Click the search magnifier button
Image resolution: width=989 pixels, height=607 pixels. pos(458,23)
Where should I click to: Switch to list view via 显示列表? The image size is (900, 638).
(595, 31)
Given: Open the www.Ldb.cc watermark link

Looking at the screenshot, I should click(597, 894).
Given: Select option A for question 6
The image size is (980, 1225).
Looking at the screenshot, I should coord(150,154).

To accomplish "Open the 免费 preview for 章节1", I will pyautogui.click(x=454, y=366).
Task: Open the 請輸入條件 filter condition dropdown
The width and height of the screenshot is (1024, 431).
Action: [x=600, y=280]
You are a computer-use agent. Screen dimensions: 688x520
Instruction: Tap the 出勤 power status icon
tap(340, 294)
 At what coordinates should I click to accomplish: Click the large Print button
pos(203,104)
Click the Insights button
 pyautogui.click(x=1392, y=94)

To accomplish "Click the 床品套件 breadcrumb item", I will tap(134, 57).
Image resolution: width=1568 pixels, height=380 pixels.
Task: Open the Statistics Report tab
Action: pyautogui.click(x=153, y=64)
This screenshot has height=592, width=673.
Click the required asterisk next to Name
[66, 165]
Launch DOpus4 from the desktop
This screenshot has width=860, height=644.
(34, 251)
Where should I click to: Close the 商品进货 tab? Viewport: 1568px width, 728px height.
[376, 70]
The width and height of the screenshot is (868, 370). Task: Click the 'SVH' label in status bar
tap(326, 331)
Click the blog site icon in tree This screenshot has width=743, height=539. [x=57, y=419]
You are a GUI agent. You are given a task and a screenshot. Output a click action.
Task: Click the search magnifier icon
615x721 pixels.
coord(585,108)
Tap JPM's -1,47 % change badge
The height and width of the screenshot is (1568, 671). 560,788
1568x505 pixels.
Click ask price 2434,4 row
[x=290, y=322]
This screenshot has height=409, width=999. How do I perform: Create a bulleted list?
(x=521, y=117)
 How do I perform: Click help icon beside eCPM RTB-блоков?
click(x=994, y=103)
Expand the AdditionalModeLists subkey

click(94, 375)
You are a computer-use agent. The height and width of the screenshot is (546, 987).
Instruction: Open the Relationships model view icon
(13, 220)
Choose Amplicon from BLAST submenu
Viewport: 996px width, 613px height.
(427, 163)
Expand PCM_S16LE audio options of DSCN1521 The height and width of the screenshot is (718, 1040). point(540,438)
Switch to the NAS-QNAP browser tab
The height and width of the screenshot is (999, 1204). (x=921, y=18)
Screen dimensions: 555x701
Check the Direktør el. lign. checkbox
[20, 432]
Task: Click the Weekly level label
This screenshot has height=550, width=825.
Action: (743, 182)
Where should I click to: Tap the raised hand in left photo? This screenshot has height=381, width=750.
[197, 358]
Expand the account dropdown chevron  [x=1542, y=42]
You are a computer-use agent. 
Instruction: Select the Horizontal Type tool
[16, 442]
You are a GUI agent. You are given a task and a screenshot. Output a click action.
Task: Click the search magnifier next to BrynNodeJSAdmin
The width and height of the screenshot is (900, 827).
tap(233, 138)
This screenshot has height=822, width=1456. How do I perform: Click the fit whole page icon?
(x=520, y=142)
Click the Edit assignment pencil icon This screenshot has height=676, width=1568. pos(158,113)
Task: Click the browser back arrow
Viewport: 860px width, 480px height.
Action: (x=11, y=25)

+---+

# The problem
Gather up, from the records above, each line where the word "computer" appears.

# Answer for this exercise
You are a computer-use agent. Screen dimensions: 688x520
You are a computer-use agent. The height and width of the screenshot is (546, 987).
You are a computer-use agent. 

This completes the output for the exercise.